To encypt a file you only need the public key. You could import a public key of someone and encypt a message only the person with the corresponding private key could decrypt. For now we will use our own public key. You can list all public keys on your keychain.

gpg --list-keys

This will expose some information off the public key with the key’s fingerprint as the most important property.

key overview output - GPG ENCRYPTION

We can use this fingerprint to choose with which public key we want to encrypt if we have multiple on our keychain. Let’s encrypt a file named secret.txt with the text “deepest secret” inside.

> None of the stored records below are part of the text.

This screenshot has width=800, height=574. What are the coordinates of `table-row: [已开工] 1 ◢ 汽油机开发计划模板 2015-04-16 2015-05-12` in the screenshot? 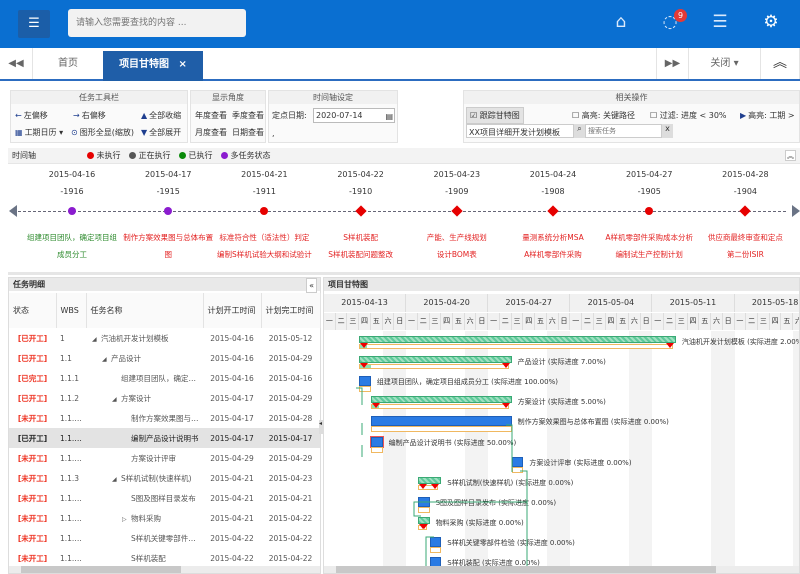 It's located at (164, 338).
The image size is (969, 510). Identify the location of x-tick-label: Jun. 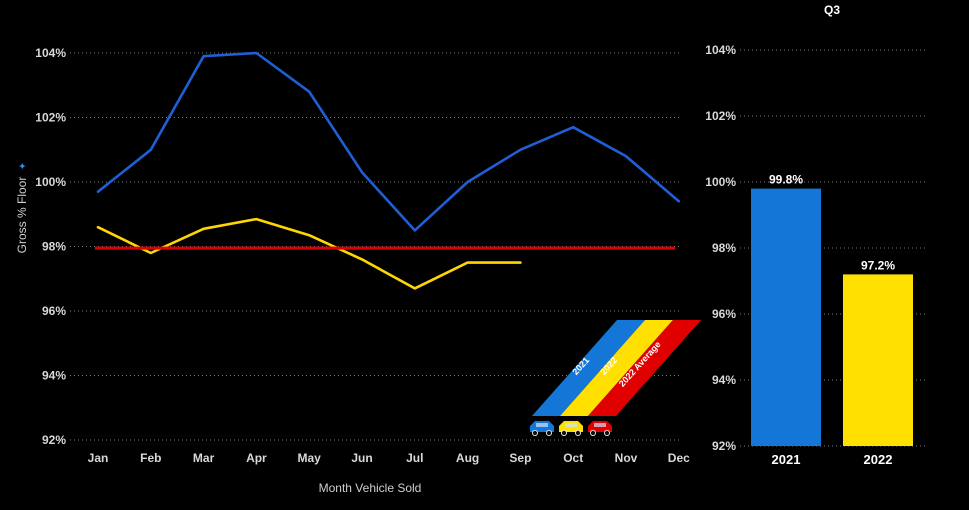
(362, 458).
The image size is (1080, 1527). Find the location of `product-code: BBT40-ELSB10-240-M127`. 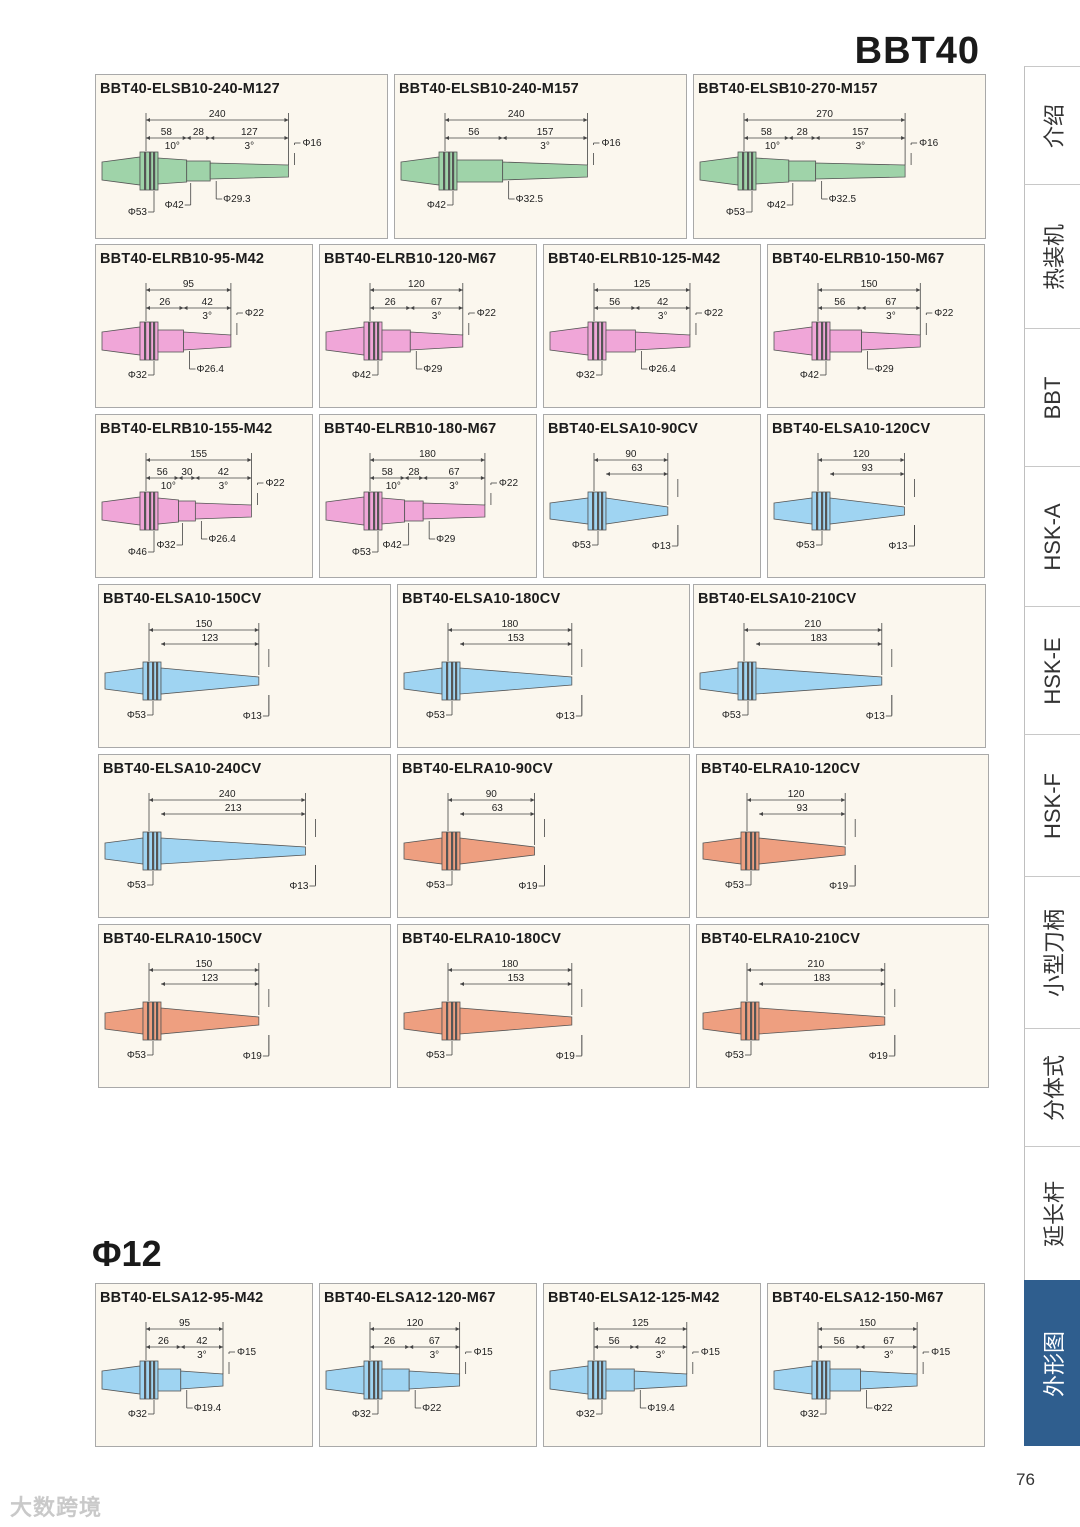

product-code: BBT40-ELSB10-240-M127 is located at coordinates (190, 89).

gpg -r 5C66CD573B5D044B6527DA84FD59B789EAA0677B -e secret.txt

This produces a file named secret.txt.gpg with the encrypted message. Only the one with the private key corresponding to the public key 5C66CD573B5D044B6527DA84FD59B789EAA0677B can decrypt this file now. Fortunately that is use.

gpg -d secret.txt.gpg

Note that we don’t have to specify with which private key we want to decrypt, the corresponding one is found on our keychain.

gpg decrypt output - GPG ENCRYPTION

Our passphrase will be requested for we are going to use the private key. When everything is in order our deepest secret will be decrypted.

passphrase modal pgp - GPG ENCRYPTION

Hopefully you can now encrypt and decrypt your secrets with GPG encryption. Happy crypting!